A survey of current music datasets found that styles from much of the world are underrepresented, with 94% of training data coming from Western genres.

Improving performance with fine-tuning

In addition to identifying this significant gap in representation, Mehta and his colleagues explored if they could improve the performance of generative music systems on non-Western genres using a technique called parameter-efficient fine-tuning with adapters.

Adapters are a common technique in natural language processing to improve the capability of systems on specific languages or tasks, but this was the first time the technique had been applied to generative music applications. Adapters are essentially smaller models that are fine-tuned on specific kinds of data and appended to larger models. The approach takes advantage of the general capabilities of the larger model while benefiting from the specialization added by the adapter.

The team focused on two musical styles: Hindustani classical and Turkish Makam. They chose them because they follow specific melodic and rhythmic structures that clearly distinguish them from Western styles like rock and pop.

They also studied two generative music systems: MusicGen and Mustango. They developed adapters that could be added to these systems and fine-tuned the adapters on a Hindustani classical dataset called MTG Saraga and Turkish Makam dataset called Dunya.
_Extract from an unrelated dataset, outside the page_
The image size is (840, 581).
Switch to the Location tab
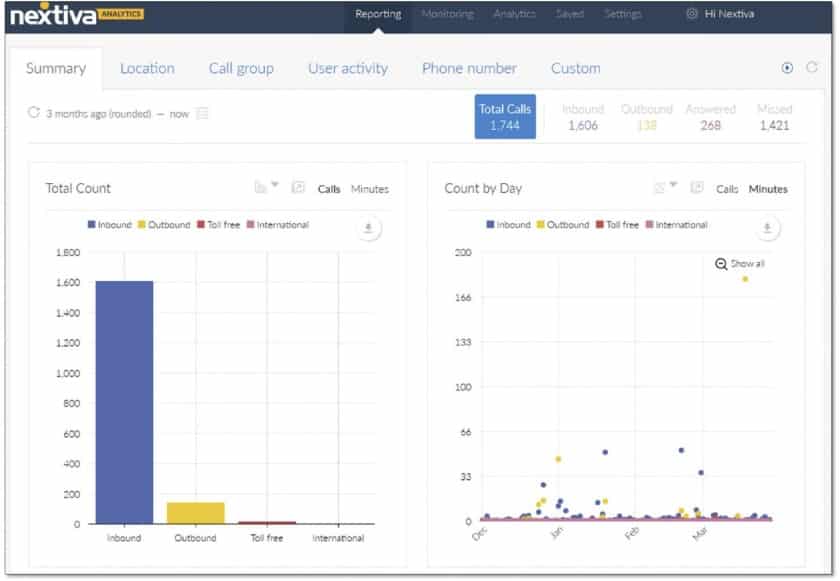[x=148, y=68]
They divided the datasets into groups for training and validation, resulting in nearly 18 hours of training data for Hindustani classical and over 97 hours for Turkish Makam. The adapters were small in relation to the MusicGen and Mustango base models, representing just 0.1% of the total model parameters.
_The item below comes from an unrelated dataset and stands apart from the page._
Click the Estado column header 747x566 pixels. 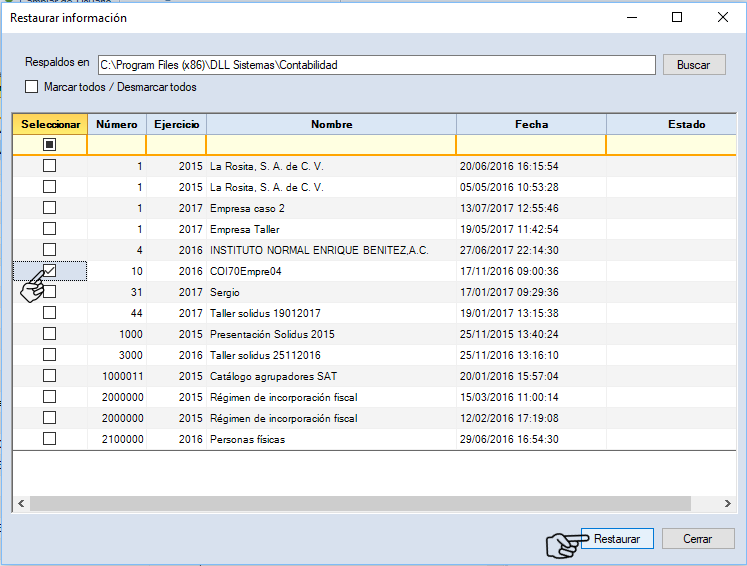[x=686, y=124]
What the experiments revealed

The researchers evaluated the baseline and fine-tuned MusicGen and Mustango models on both genres. They used a system that measured what are known as “objective metrics” by comparing generated music to the validation set and found that the fine-tuned Mustango system performed best on seven of eight metrics.

They also had people who were familiar with the two styles of music evaluate the systems’ outputs according to a framework adapted from Bloom’s Taxonomy, which evaluates recall, analysis, and creativity in musical output.
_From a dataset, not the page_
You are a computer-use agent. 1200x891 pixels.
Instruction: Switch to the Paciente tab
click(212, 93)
They found that the Mustango fine-tuned model improved by 8% on Hindustani classical and the MusicGen fine-tuned model improved by 4% on Turkish Makam. Fine-tuning helped Mustango on Hindustani Classical, notably improving melody capture, but hurt its performance on Turkish Makam, reducing creativity. MusicGen, in contrast, saw only minor gains and inconsistent results after fine-tuning.

And while parameter-efficient fine-tuning made the systems better at Hindustani classical and Turkish Makam, Mehta says that the models’ ability in Western genres began to get worse. “We found that the models would start to forget what they had learned previously,” Mehta says.

Overall, the adapters led to moderate improvements in some cases but also revealed limitations in modifying models that are primarily trained on Western music to non-Western styles. “This process of improving these systems in non-Western styles isn’t as trivial as simply adding an adapter,” Mehta says.

The team’s findings suggest that fixing the imbalance in training data, not just modifying them through fine-tuning, will be essential to making generative music tools more accessible and inclusive.

Mehta says that, in the future, he and his colleagues will continue to advance inclusivity in AI-generated music by addressing gaps in music generation datasets, enhancing model adaptability to diverse musical styles, and developing evaluation methods that are both genre-inclusive and sensitive to core musical attributes.